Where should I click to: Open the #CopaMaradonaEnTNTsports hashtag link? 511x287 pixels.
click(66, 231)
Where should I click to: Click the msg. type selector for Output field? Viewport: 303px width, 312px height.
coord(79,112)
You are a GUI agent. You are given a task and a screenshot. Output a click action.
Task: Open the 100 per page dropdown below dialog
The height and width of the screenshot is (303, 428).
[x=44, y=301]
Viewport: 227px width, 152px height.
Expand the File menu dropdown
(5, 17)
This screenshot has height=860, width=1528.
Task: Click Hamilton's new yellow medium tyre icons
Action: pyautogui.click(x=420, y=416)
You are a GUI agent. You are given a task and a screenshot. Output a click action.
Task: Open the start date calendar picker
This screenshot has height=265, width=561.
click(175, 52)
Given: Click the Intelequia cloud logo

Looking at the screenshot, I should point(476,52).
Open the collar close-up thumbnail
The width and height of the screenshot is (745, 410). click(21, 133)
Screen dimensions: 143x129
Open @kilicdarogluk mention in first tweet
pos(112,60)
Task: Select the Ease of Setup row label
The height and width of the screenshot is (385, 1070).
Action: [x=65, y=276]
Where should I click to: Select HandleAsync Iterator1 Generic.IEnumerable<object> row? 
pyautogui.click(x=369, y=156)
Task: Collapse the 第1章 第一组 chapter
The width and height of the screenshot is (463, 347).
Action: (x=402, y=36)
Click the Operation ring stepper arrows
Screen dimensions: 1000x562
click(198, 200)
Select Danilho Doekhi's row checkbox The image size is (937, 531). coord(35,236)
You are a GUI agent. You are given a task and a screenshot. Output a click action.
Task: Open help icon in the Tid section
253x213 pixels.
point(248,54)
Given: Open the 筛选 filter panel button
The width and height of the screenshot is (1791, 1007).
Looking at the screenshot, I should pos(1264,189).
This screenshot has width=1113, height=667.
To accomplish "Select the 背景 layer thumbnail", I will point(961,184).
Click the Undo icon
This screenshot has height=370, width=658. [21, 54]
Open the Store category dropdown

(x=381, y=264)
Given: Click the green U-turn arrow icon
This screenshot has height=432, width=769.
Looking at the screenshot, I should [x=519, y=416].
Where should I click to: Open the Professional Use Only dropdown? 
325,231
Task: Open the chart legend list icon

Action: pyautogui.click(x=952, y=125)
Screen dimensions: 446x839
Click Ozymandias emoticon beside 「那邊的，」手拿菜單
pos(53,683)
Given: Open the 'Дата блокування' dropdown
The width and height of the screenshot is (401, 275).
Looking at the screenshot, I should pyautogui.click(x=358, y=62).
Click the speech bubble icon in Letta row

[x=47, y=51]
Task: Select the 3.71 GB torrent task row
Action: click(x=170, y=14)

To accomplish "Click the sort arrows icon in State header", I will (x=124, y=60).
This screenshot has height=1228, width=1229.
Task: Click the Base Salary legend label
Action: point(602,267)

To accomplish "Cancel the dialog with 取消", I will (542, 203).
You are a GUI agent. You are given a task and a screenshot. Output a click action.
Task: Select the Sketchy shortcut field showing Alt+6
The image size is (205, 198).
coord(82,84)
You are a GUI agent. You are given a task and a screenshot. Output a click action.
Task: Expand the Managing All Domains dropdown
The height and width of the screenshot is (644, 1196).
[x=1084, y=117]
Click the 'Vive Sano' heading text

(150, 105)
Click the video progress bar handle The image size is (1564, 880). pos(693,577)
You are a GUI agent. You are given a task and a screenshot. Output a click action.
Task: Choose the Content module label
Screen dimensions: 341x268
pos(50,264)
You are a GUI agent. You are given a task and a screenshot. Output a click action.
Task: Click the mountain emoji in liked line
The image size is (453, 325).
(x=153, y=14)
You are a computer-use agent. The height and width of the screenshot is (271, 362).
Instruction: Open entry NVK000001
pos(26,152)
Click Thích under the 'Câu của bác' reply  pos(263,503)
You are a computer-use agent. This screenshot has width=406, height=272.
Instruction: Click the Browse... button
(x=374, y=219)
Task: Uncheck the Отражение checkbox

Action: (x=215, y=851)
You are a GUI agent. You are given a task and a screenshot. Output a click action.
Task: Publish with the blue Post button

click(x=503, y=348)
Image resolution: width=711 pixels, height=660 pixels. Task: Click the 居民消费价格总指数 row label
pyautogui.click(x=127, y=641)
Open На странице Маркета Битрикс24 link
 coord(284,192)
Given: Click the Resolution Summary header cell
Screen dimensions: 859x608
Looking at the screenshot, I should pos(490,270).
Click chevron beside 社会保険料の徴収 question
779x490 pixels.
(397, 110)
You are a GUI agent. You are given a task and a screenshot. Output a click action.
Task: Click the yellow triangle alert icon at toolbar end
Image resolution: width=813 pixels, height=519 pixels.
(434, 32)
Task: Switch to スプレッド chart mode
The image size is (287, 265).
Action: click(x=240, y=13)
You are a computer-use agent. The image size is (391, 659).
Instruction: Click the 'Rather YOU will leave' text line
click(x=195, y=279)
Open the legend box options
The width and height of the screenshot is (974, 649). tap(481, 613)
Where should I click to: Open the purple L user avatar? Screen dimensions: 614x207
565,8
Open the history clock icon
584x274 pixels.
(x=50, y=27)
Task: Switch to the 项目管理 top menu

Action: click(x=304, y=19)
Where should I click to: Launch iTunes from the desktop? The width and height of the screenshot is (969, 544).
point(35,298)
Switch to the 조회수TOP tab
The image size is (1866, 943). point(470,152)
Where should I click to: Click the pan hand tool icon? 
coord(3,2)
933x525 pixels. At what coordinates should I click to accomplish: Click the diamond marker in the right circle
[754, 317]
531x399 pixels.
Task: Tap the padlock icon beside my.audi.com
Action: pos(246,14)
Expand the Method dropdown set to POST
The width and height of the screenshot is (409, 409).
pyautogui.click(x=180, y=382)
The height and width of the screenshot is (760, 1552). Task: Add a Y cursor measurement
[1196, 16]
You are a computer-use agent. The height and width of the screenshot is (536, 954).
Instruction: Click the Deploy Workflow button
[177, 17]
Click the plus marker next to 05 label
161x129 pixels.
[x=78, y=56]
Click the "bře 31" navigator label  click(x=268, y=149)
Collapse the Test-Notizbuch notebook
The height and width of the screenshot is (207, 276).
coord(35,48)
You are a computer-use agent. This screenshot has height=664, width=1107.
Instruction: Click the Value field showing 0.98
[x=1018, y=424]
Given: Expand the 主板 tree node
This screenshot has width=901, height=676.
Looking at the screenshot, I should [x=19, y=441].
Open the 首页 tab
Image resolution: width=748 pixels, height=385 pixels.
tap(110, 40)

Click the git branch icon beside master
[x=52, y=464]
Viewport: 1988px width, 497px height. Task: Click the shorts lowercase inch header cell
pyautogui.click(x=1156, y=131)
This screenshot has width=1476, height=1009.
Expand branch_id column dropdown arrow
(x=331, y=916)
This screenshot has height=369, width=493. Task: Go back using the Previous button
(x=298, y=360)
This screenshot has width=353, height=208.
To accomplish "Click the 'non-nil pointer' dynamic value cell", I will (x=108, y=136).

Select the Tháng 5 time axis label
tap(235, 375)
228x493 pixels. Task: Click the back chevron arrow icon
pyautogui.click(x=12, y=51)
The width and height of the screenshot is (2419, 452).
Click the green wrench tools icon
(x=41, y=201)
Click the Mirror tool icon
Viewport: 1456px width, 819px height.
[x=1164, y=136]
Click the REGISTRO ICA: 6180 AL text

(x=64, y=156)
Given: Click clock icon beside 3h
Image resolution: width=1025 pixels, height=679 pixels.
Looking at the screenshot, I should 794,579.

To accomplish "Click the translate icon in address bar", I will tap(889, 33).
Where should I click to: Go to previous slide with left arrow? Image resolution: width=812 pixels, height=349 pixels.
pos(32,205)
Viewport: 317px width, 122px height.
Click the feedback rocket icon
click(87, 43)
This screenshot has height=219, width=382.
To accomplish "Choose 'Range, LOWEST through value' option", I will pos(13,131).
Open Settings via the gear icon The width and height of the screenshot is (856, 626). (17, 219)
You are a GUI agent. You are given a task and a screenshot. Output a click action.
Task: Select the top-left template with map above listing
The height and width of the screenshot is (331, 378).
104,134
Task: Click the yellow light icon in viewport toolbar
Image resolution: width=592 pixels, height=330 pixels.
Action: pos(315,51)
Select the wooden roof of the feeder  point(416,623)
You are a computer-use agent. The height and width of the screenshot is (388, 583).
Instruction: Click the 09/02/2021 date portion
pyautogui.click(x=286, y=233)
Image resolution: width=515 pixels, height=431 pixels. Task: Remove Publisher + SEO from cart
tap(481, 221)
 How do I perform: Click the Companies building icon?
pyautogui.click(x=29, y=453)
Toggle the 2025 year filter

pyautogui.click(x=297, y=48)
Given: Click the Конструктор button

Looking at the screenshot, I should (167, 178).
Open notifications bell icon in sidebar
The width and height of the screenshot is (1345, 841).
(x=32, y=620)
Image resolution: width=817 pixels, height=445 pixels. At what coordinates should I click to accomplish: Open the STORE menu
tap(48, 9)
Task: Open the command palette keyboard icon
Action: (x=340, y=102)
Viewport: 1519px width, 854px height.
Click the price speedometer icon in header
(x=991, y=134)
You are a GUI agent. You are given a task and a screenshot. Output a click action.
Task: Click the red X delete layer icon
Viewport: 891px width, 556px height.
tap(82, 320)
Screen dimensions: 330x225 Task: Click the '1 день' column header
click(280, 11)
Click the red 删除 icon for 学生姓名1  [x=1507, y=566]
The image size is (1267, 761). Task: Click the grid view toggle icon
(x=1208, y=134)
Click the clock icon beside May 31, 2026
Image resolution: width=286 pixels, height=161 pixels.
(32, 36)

» **What the exercise asks**
List every line in the rows above that contains the word "layer", copying each line in full.

» **Answer below**
To accomplish "Select the 背景 layer thumbnail", I will point(961,184).
Task: Click the red X delete layer icon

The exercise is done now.